16 Aug Sobengwe Forestry: growing rural profit
In 2007 eight members of the Radebe family used their combined Settlement and Land Acquisition Grants and additional financial assistance from the IDC to buy a piece of land from global pulp and paper group, Sappi. This is now Sobengwe Forestry, a small family business near Ixopo in southern KwaZulu-Natal.
In 2007 eight members of the Radebe family used their combined Settlement and Land Acquisition Grants and additional financial assistance from the IDC to buy a piece of land from global pulp and paper group, Sappi. This is now Sobengwe Forestry, a small family business near Ixopo in southern KwaZulu-Natal. It is run by Themba Radebe, who has almost 20 years’ experience in forestry work, initially with Sappi and Mondi, and subsequently with small-scale black farmer plantations. One of Radebe’s brothers has recently left full-time employment to study forestry, and will join him in managing the project.
Of the 240 hectares purchased, 140 is planted with gum trees (Eucalyptus grandis), which take about 10 years to mature, so the business is no quick money-spinner. The remaining area is indigenous forest, and the family is currently seeking advice on how to conserve and protect this valuable resource.
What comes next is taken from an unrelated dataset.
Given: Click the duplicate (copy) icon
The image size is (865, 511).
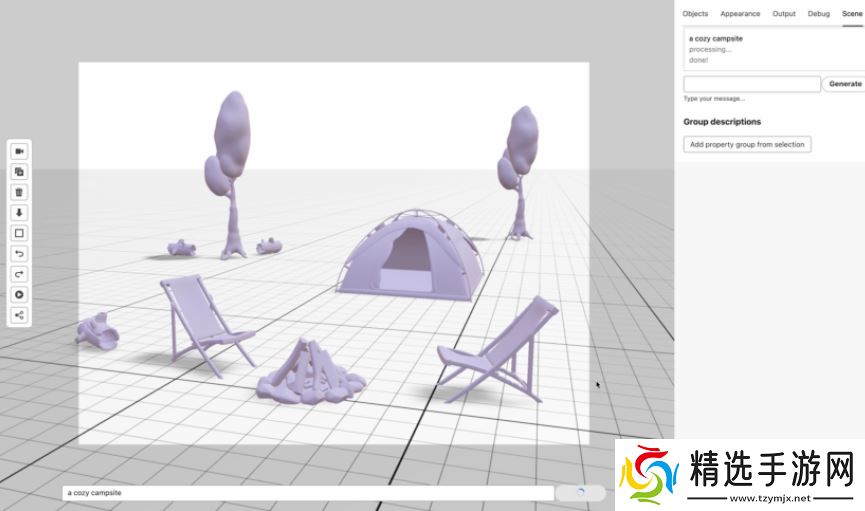Looking at the screenshot, I should click(x=19, y=172).
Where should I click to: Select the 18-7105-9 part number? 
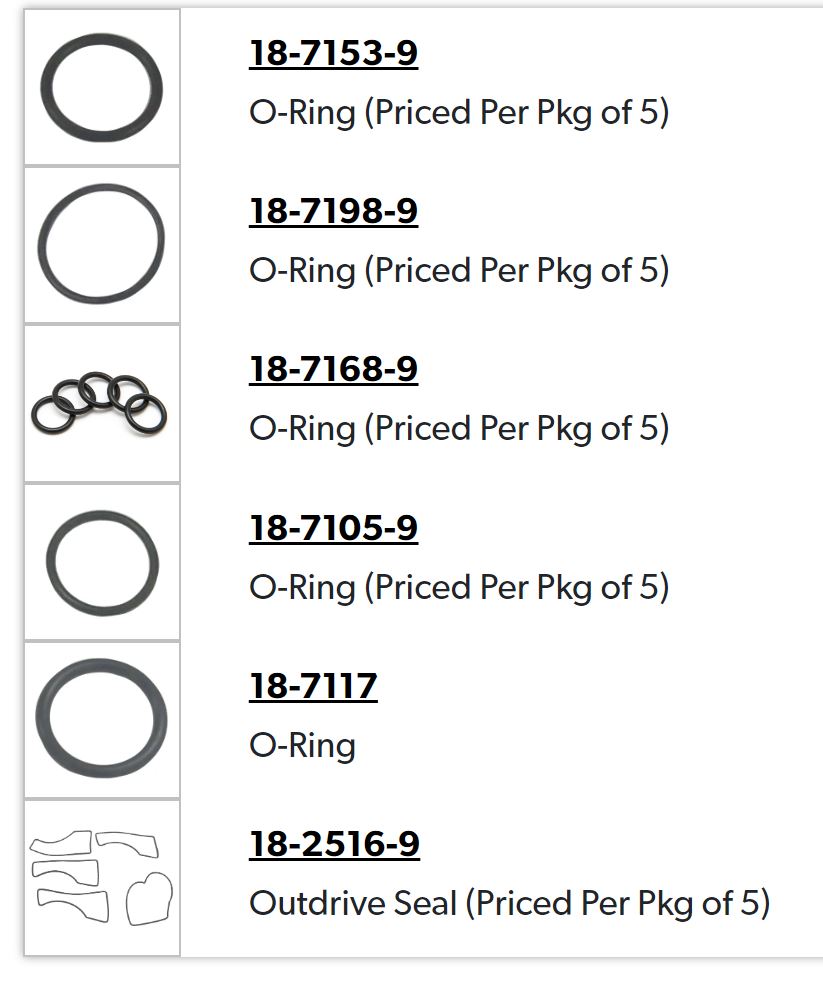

In partnership with Peter Nixon, Radebe is a founding member of Rural Forest Management (RFM), a company that provides training, marketing, administrative and financial management support to forestry projects in southern KwaZulu-Natal and the Eastern Cape. Through RFM, Sobengwe is linked with three well-established forestry projects in the Umzimkulu district, and several more projects are in the process of being established.
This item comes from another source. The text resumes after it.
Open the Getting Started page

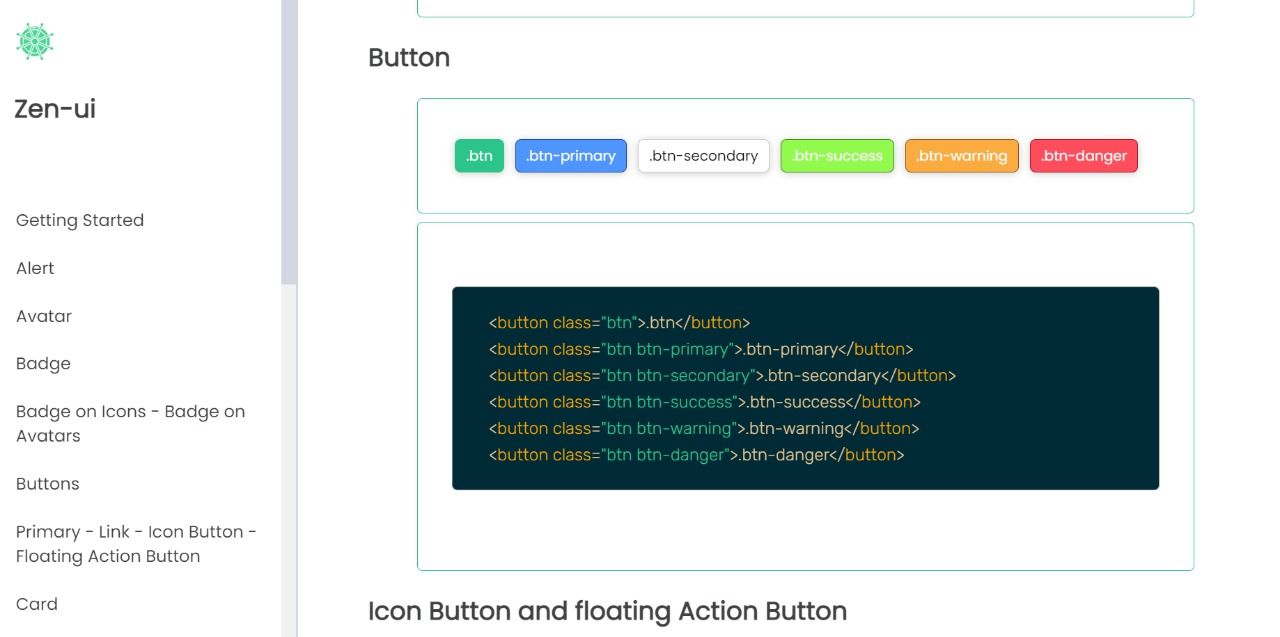coord(80,220)
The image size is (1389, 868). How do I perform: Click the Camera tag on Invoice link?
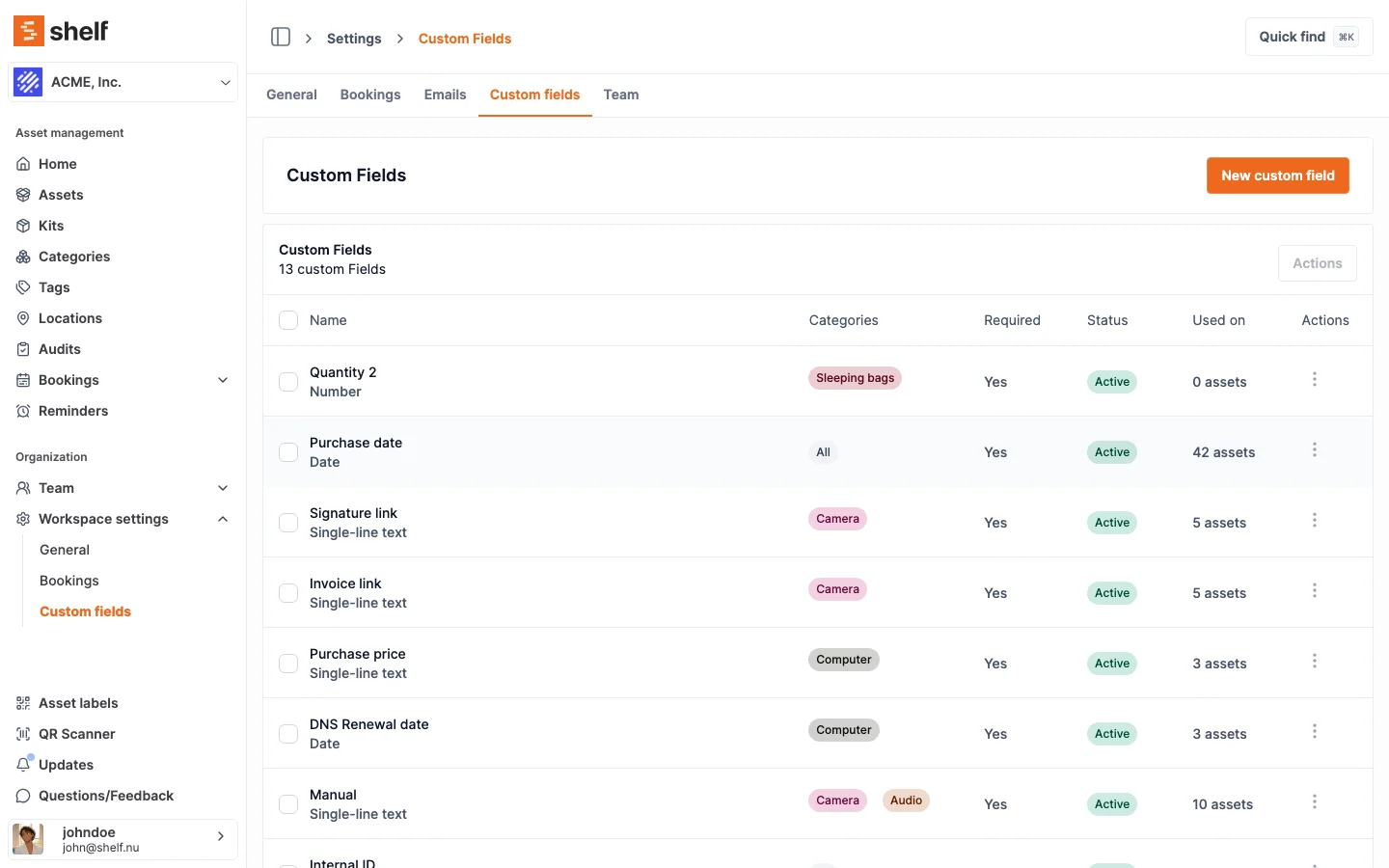tap(837, 589)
The largest of the current KwaZulu-Natal plantations is Mabandla, a 1 300-hectare gum and pine plantation employing over 100 people. Apart from the plantation, there are plans to develop a dairy, a cattle project, an orchard, an indigenous nursery, and a nature tourism venture on Mabandla – an example of how forestry projects can provide a base for broader community development and job creation.
Sobengwe is certified by the international Forestry Stewardship Council. This means it is sustainably managed, and conforms to strict environmental codes of practice. This is a significant achievement for such a small business, and illustrates Sobengwe’s commitment to comply with legal and environmental best practices.
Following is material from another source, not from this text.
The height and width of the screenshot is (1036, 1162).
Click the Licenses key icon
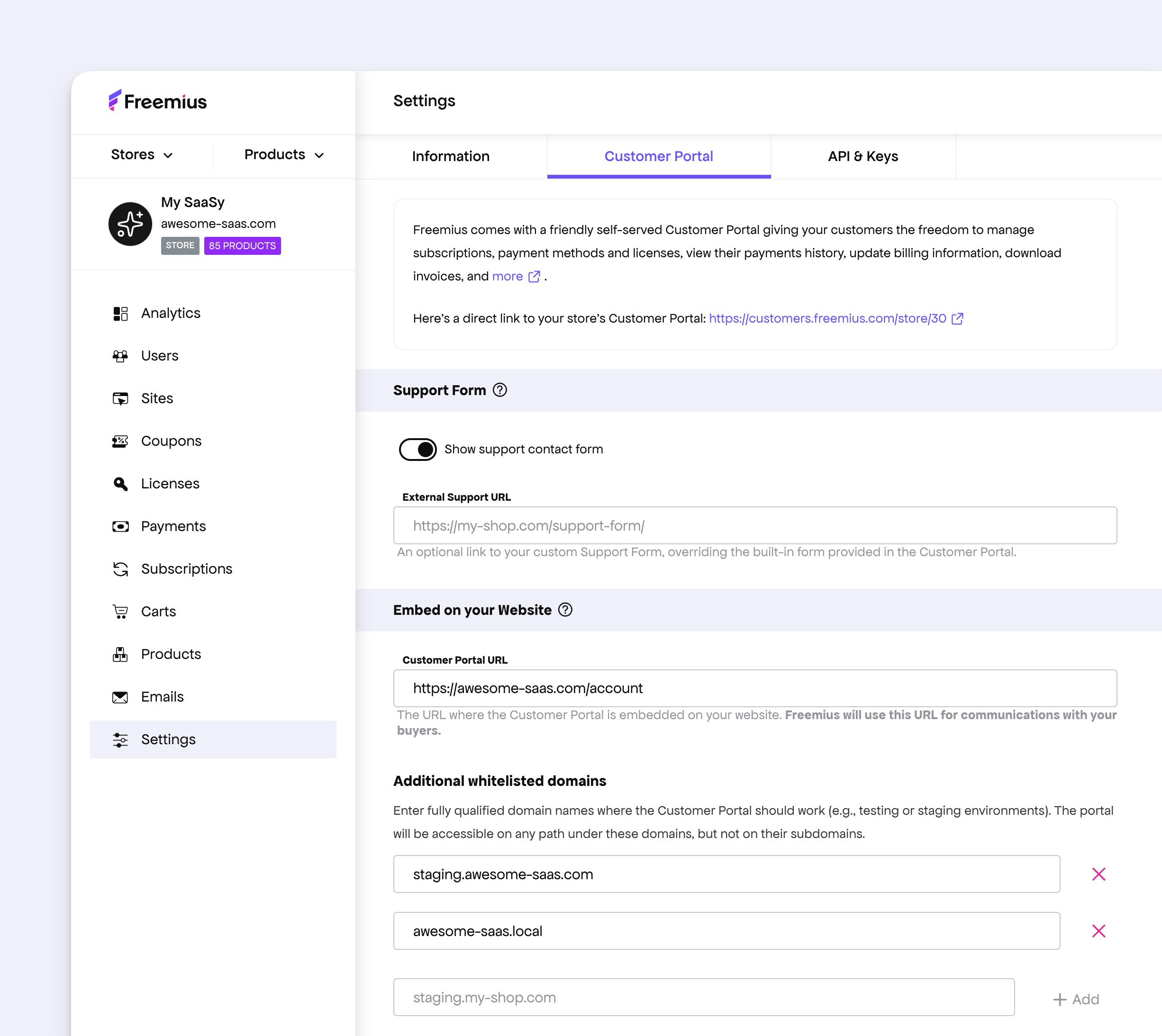(120, 484)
Based on an agreement made at the time of the sale, 80% of the timber is sold directly to Sappi, which has the right of first refusal on the remaining 20%. Any remaining timber is sold in the town of Harding to make treated poles for use in housing and fencing.
Ten people are employed permanently by Sobengwe, plus another 40 for the three months of the winter harvesting season. Attempts are being made through NCT Forestry Cooperative, the former Natal Cooperative Timber Company, and neighbouring plantations to secure round-the-year employment for these seasonal workers.
Not only would such an arrangement provide security for the seasonal workers, but it would also establish a pool of trained and experienced labour for plantations in the area. At the moment workers have to be trained for harvesting each year, and many leave to look for work in the towns or with other contractors once the harvesting is over, making it necessary to train new people again the following year.
As at Mabandla, there are plans to use Sobengwe as a base for broader community development and job creation. Immediate options include bee-keeping and commercial agriculture. The family are also looking for funding to build a house on the property, to serve as a centre for the new projects which, in time, will help develop small businesses and local infrastructure.
A plantation of 140 hectares is not really enough to support a family, and ideally another piece of land needs to be bought. Eucalyptus trees yield an average of 21 cubic metres of wood per hectare per year. At Sobengwe, about 15 hectares of trees are harvested each year by motor-manual methods such as felling, de-branching and cross-cutting with chainsaws, de-barking and stacking by hand, producing 3 000 to 4 000 tons of timber which is taken to depots by tractor-trailer bundle-loaders.
With a turnover of R2- to R3-million a year, operating margins are tight. A large part of the profit after running expenses, maintenance, and conservation of the land goes to repaying the IDC loan. Forestry is an important part of the South African economy, directly contributing 1% to the national economy, and creating almost 200 000 jobs, mostly in rural areas. In KwaZulu-Natal the contribution to provincial gross regional product is close to 5% – in Mpumalanga the percentage is even higher. Moreover, forestry stimulates the development of other industries that make use of forest products.
However, despite a supportive policy environment, regulations often make it difficult to establish new community forestry projects. Land-holding entities need to be established and registered. Large forestry companies have legal teams to facilitate the granting of licences, but a small project might struggle for years to obtain the necessary water-use permit and planting licence.
In the Eastern Cape, there are also land-use and tenure issues, with most of the land being owned by the state. It is for these reasons that the IDC recently established a forestry project development fund and appointed a panel of forestry project development specialists to assist communities to comply with the regulatory requirements and develop their projects to the stage of bankability.
Sobengwe is an example of how forestry can create sustainable rural livelihoods, and integrate rural communities into the broader economy.